Records excerpted from a collection:
______
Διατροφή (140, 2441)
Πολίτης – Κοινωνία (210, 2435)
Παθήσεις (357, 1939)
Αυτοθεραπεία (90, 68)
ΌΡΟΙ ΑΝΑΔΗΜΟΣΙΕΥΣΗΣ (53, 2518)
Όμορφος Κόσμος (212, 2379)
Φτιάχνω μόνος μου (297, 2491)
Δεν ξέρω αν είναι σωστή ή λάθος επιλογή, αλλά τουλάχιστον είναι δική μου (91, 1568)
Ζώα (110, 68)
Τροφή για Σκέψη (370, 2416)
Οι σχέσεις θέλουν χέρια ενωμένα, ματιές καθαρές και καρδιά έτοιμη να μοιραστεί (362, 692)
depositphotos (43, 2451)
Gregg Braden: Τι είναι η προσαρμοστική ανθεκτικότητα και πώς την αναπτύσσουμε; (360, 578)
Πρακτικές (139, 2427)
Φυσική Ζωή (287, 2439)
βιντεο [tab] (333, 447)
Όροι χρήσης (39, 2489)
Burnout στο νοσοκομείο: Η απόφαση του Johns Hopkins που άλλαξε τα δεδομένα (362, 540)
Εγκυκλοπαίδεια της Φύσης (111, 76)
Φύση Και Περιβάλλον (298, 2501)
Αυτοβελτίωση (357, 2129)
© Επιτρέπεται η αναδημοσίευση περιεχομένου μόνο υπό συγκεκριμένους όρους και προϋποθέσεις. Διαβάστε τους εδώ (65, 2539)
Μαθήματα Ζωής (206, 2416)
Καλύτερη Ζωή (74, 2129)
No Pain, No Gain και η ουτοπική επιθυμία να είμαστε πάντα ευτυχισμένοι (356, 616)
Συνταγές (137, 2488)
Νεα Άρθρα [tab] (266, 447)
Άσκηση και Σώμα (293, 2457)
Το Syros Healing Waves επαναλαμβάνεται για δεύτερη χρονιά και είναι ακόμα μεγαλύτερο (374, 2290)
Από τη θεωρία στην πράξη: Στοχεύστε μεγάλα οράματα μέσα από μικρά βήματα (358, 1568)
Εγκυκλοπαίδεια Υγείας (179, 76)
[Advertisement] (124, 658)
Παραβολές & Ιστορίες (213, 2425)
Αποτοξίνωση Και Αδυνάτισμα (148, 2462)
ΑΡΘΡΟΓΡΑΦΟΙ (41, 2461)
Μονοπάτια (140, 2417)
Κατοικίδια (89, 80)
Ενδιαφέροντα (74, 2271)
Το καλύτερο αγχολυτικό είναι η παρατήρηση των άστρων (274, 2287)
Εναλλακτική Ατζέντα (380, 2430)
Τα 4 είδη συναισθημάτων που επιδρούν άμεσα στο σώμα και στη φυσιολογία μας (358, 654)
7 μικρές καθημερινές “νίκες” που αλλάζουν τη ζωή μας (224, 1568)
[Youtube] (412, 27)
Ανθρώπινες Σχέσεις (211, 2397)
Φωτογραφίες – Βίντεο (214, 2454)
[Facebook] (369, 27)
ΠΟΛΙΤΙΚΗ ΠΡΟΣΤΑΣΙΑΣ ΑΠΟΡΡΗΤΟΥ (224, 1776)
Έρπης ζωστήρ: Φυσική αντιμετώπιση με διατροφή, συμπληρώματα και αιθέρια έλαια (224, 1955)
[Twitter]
______
The data above must be returned in full, exactly as written.

:: Finished exercise ::
Διατροφή (140, 2441)
Πολίτης – Κοινωνία (210, 2435)
Παθήσεις (357, 1939)
Αυτοθεραπεία (90, 68)
ΌΡΟΙ ΑΝΑΔΗΜΟΣΙΕΥΣΗΣ (53, 2518)
Όμορφος Κόσμος (212, 2379)
Φτιάχνω μόνος μου (297, 2491)
Δεν ξέρω αν είναι σωστή ή λάθος επιλογή, αλλά τουλάχιστον είναι δική μου (91, 1568)
Ζώα (110, 68)
Τροφή για Σκέψη (370, 2416)
Οι σχέσεις θέλουν χέρια ενωμένα, ματιές καθαρές και καρδιά έτοιμη να μοιραστεί (362, 692)
depositphotos (43, 2451)
Gregg Braden: Τι είναι η προσαρμοστική ανθεκτικότητα και πώς την αναπτύσσουμε; (360, 578)
Πρακτικές (139, 2427)
Φυσική Ζωή (287, 2439)
βιντεο [tab] (333, 447)
Όροι χρήσης (39, 2489)
Burnout στο νοσοκομείο: Η απόφαση του Johns Hopkins που άλλαξε τα δεδομένα (362, 540)
Εγκυκλοπαίδεια της Φύσης (111, 76)
Φύση Και Περιβάλλον (298, 2501)
Αυτοβελτίωση (357, 2129)
© Επιτρέπεται η αναδημοσίευση περιεχομένου μόνο υπό συγκεκριμένους όρους και προϋποθέσεις. Διαβάστε τους εδώ (65, 2539)
Μαθήματα Ζωής (206, 2416)
Καλύτερη Ζωή (74, 2129)
No Pain, No Gain και η ουτοπική επιθυμία να είμαστε πάντα ευτυχισμένοι (356, 616)
Συνταγές (137, 2488)
Νεα Άρθρα [tab] (266, 447)
Άσκηση και Σώμα (293, 2457)
Το Syros Healing Waves επαναλαμβάνεται για δεύτερη χρονιά και είναι ακόμα μεγαλύτερο (374, 2290)
Από τη θεωρία στην πράξη: Στοχεύστε μεγάλα οράματα μέσα από μικρά βήματα (358, 1568)
Εγκυκλοπαίδεια Υγείας (179, 76)
[Advertisement] (124, 658)
Παραβολές & Ιστορίες (213, 2425)
Αποτοξίνωση Και Αδυνάτισμα (148, 2462)
ΑΡΘΡΟΓΡΑΦΟΙ (41, 2461)
Μονοπάτια (140, 2417)
Κατοικίδια (89, 80)
Ενδιαφέροντα (74, 2271)
Το καλύτερο αγχολυτικό είναι η παρατήρηση των άστρων (274, 2287)
Εναλλακτική Ατζέντα (380, 2430)
Τα 4 είδη συναισθημάτων που επιδρούν άμεσα στο σώμα και στη φυσιολογία μας (358, 654)
7 μικρές καθημερινές “νίκες” που αλλάζουν τη ζωή μας (224, 1568)
[Youtube] (412, 27)
Ανθρώπινες Σχέσεις (211, 2397)
Φωτογραφίες – Βίντεο (214, 2454)
[Facebook] (369, 27)
ΠΟΛΙΤΙΚΗ ΠΡΟΣΤΑΣΙΑΣ ΑΠΟΡΡΗΤΟΥ (224, 1776)
Έρπης ζωστήρ: Φυσική αντιμετώπιση με διατροφή, συμπληρώματα και αιθέρια έλαια (224, 1955)
[Twitter]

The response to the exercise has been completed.